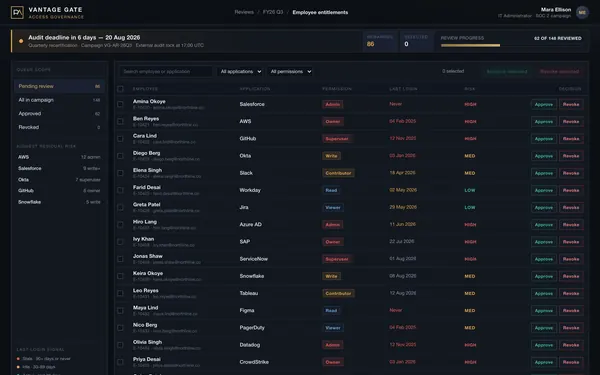This screenshot has width=600, height=375.
Task: Click the Vantage Gate logo icon
Action: coord(17,13)
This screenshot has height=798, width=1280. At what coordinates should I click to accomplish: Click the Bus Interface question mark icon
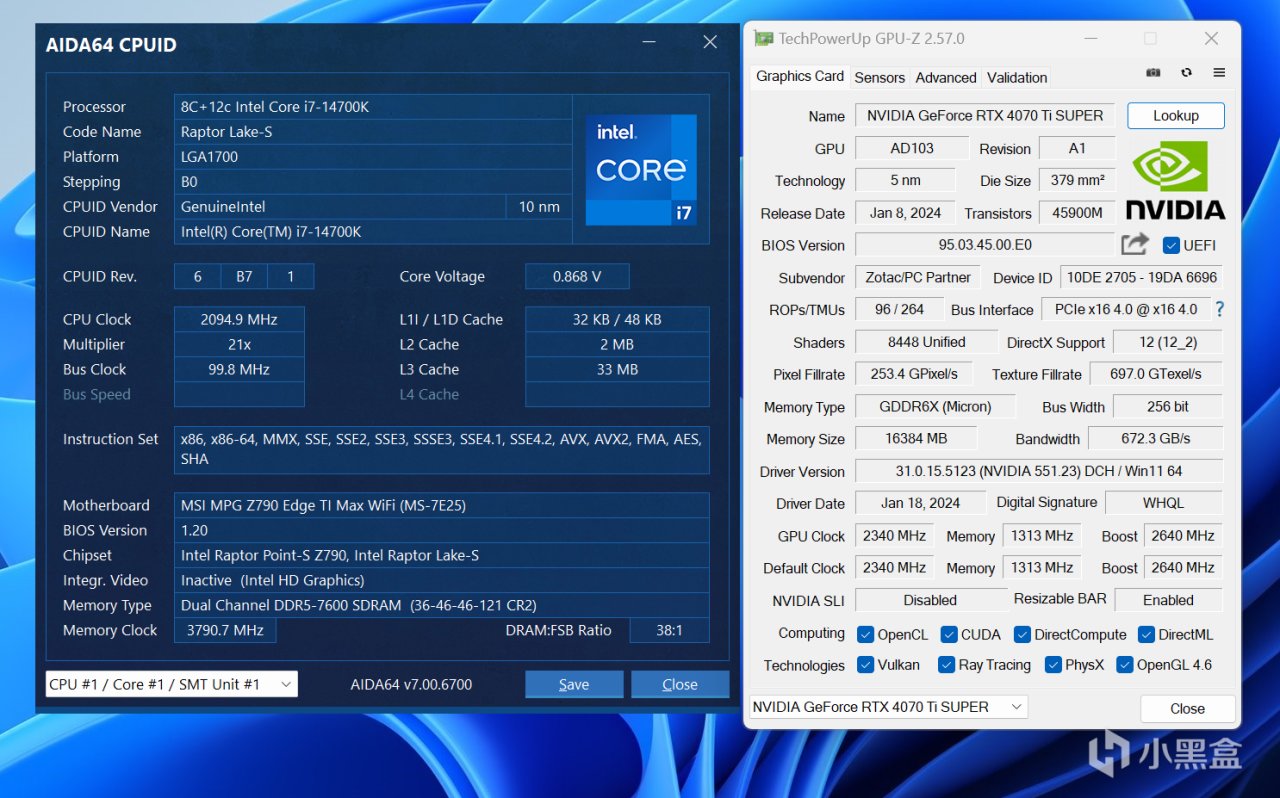pyautogui.click(x=1219, y=309)
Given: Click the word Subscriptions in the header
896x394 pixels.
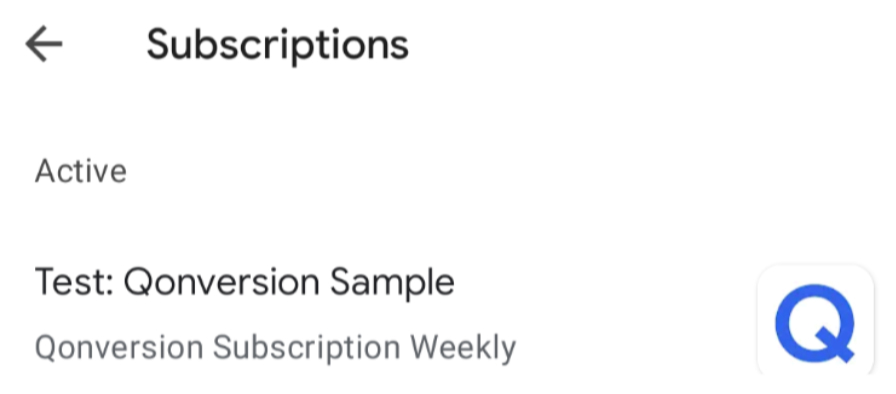Looking at the screenshot, I should [278, 45].
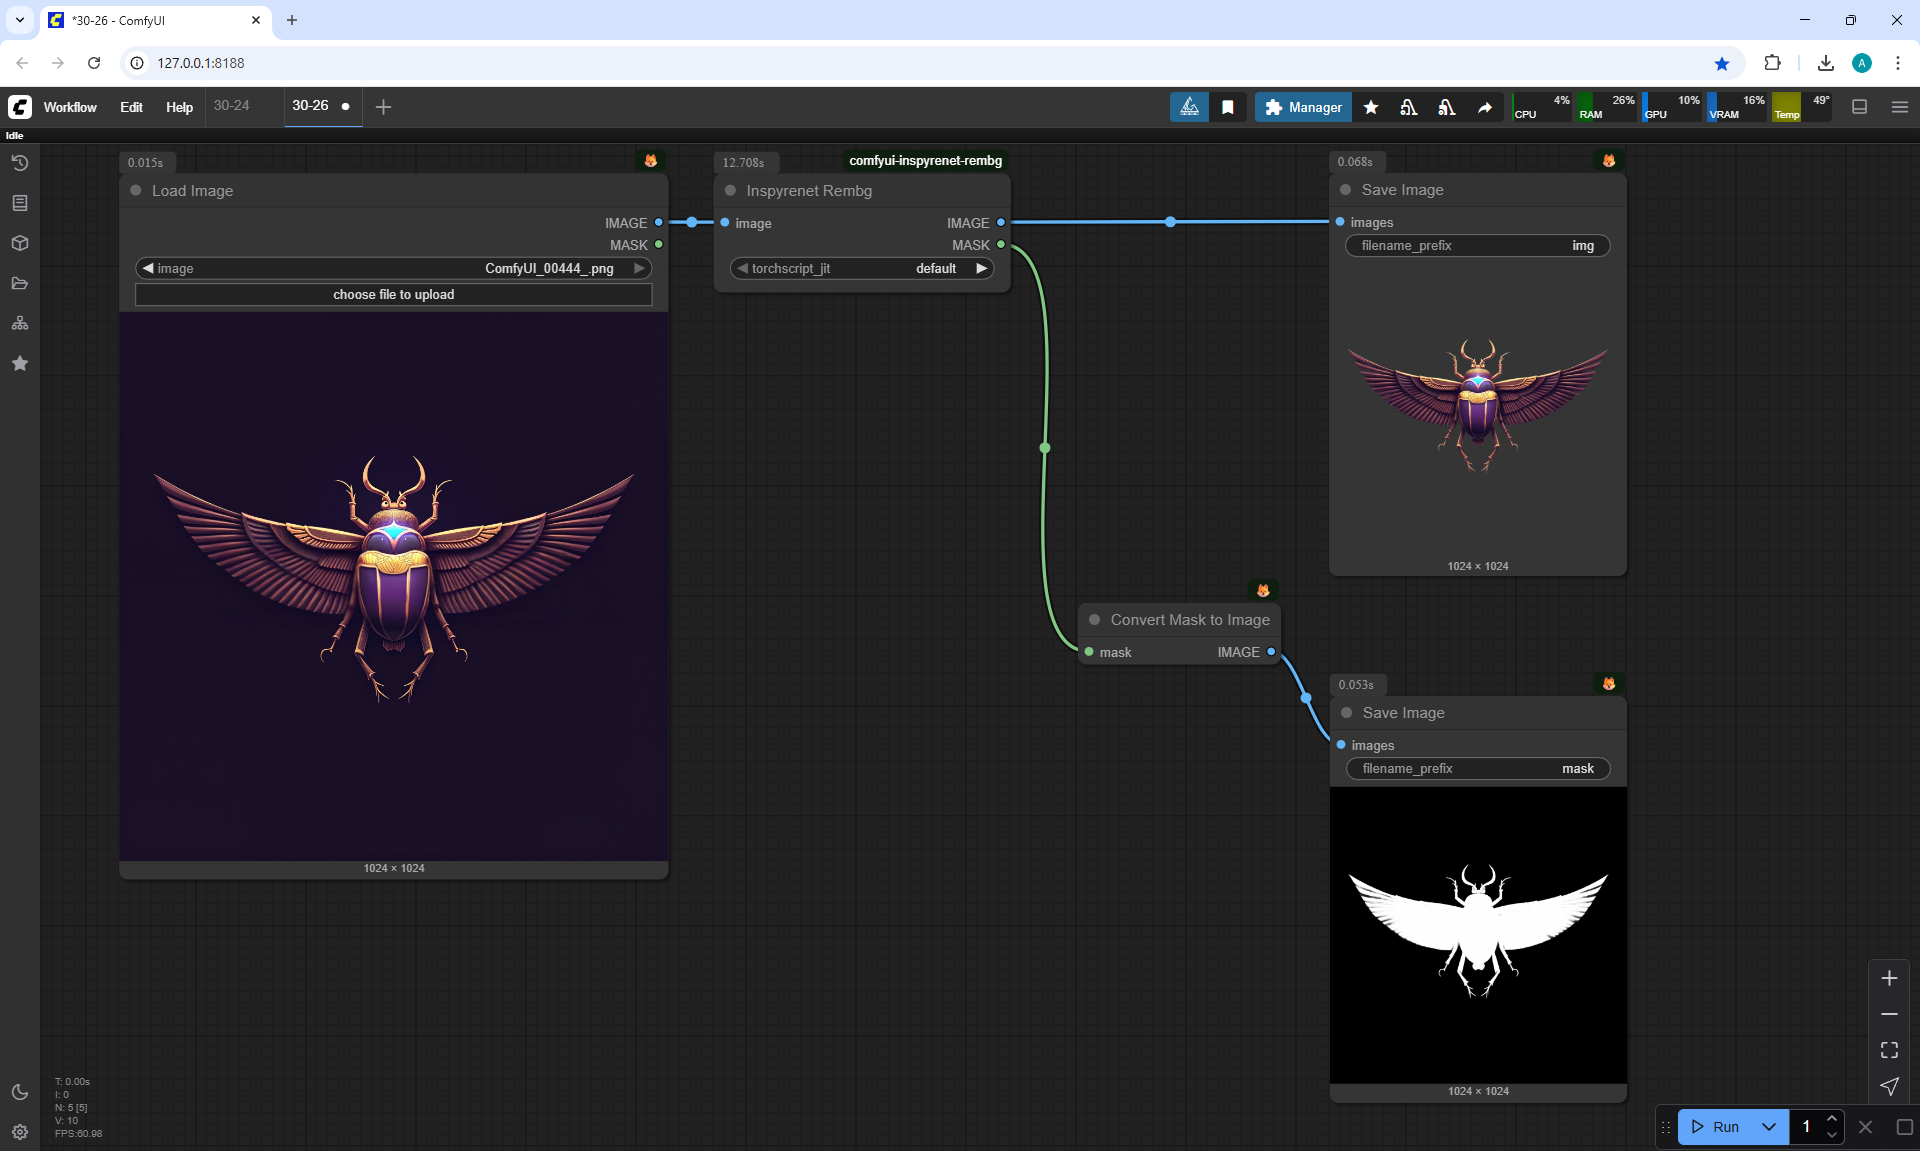This screenshot has height=1151, width=1920.
Task: Open the model library tree icon
Action: point(20,323)
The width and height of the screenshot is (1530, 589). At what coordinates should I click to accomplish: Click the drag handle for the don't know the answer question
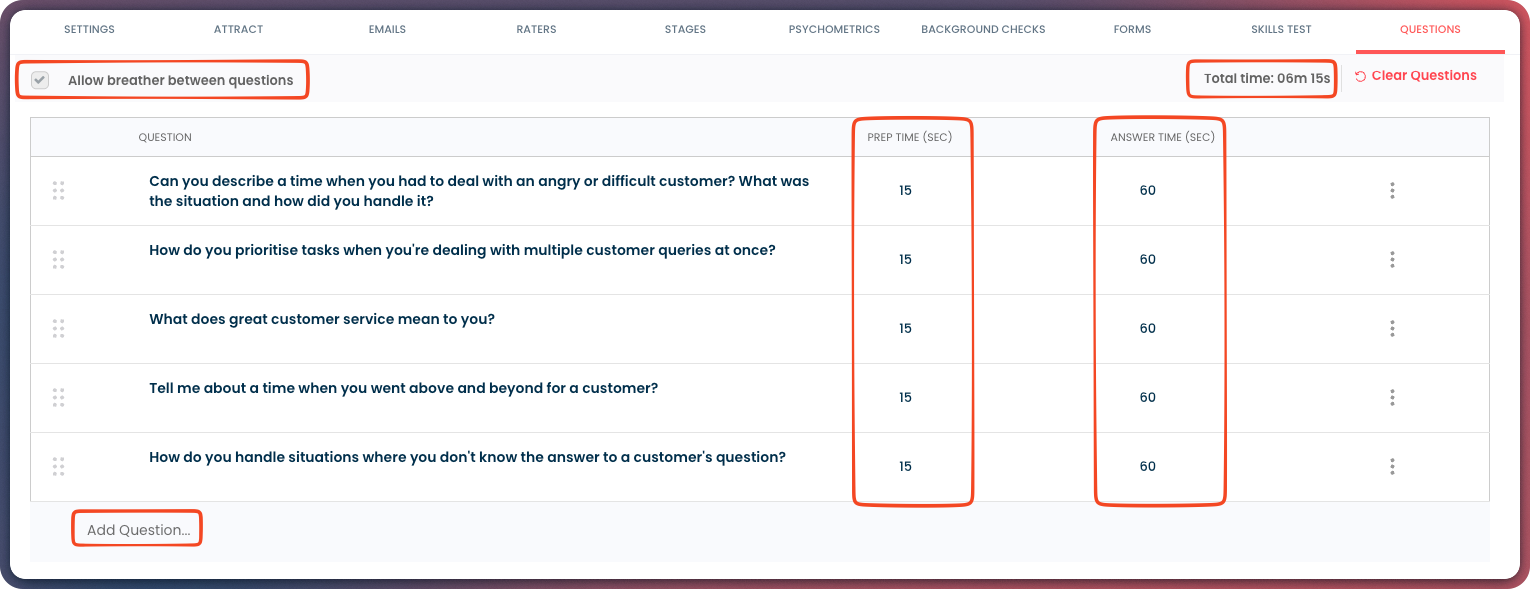tap(58, 466)
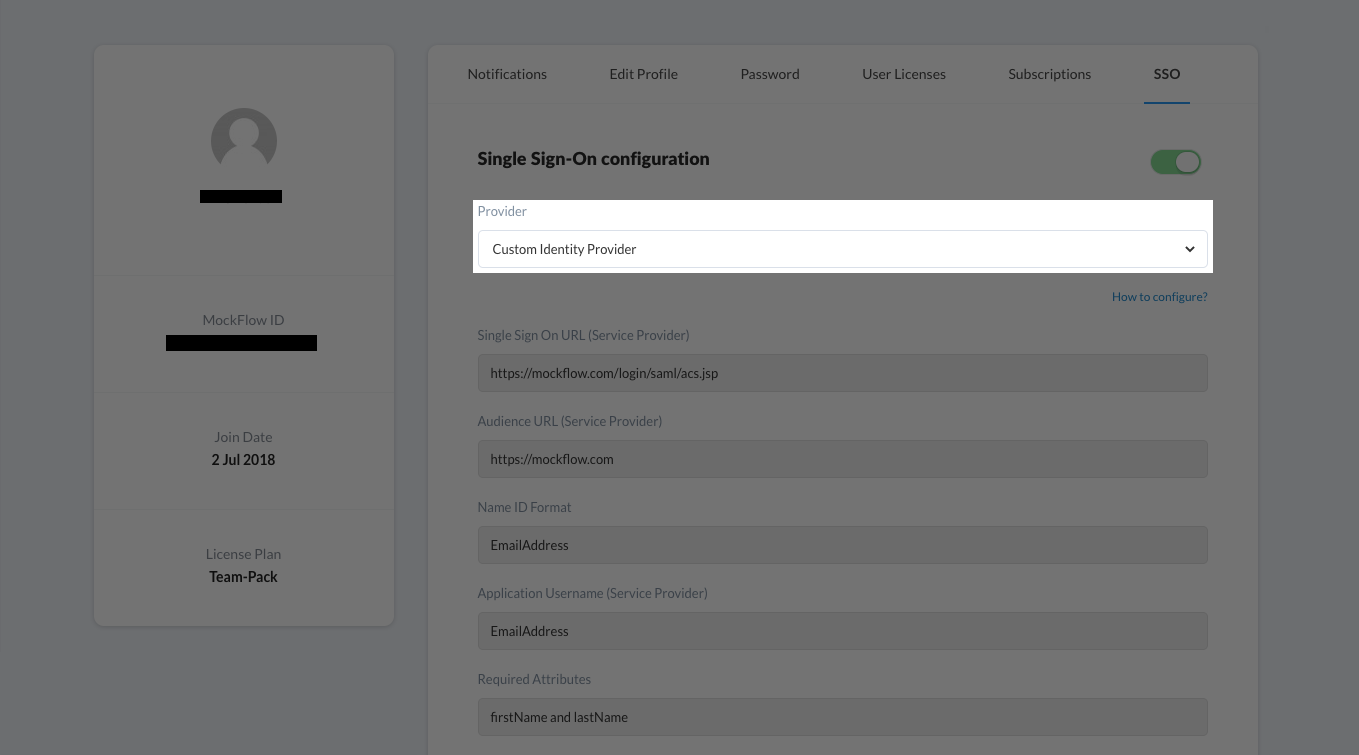Switch to the Notifications tab

[x=507, y=74]
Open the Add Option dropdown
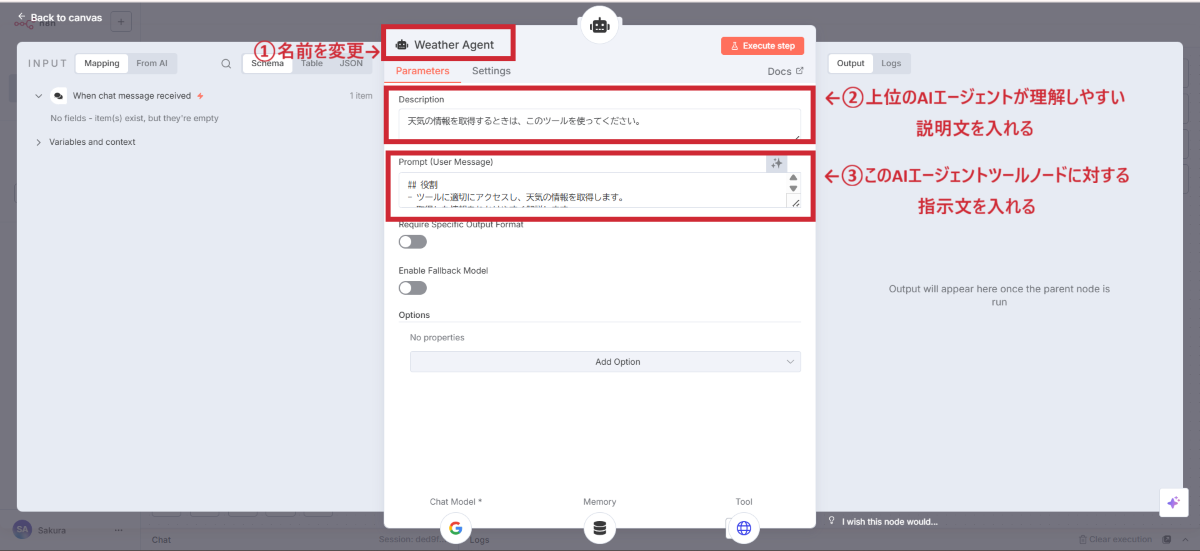Screen dimensions: 1200x551 coord(605,362)
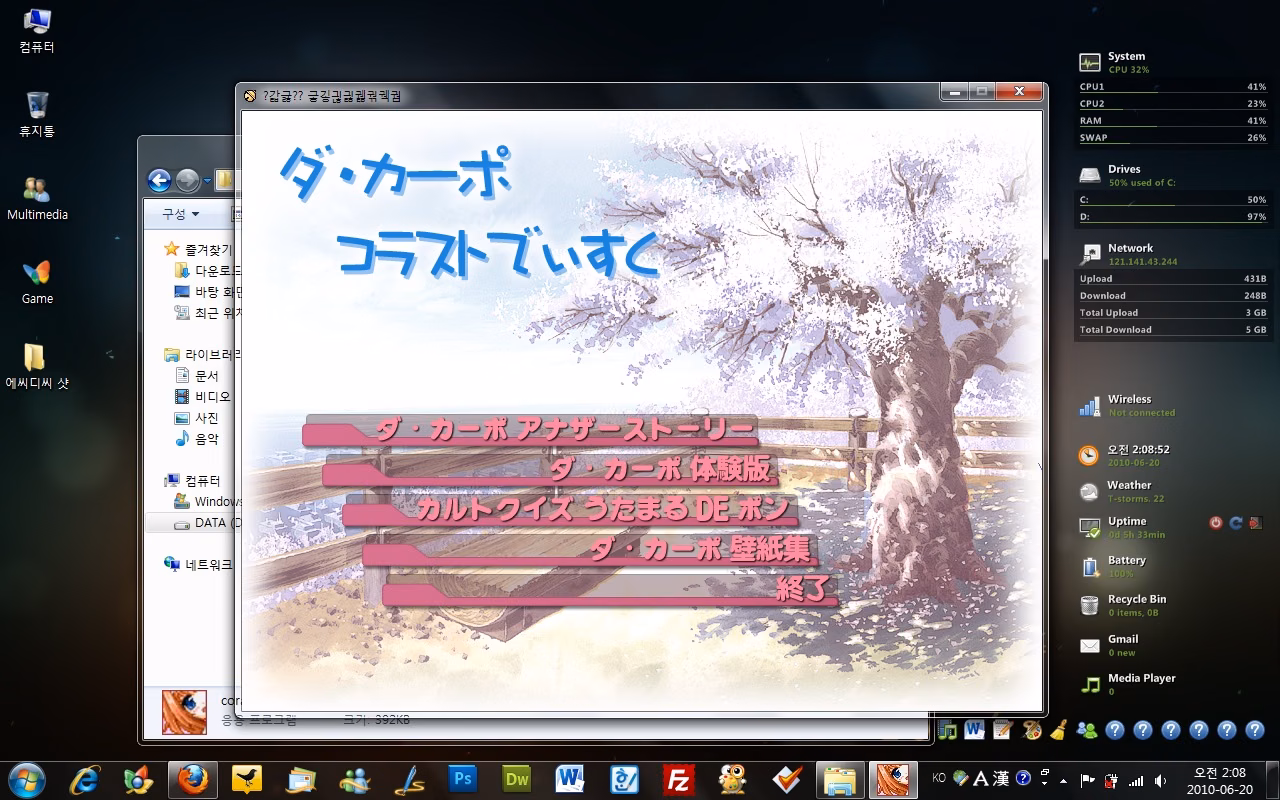Toggle the A English input mode

coord(981,778)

+++

#### [Set exercise]
Please count the lines of the material above that contain the string "what", with case counting, and give only the number.

#### [Solution for this exercise]
2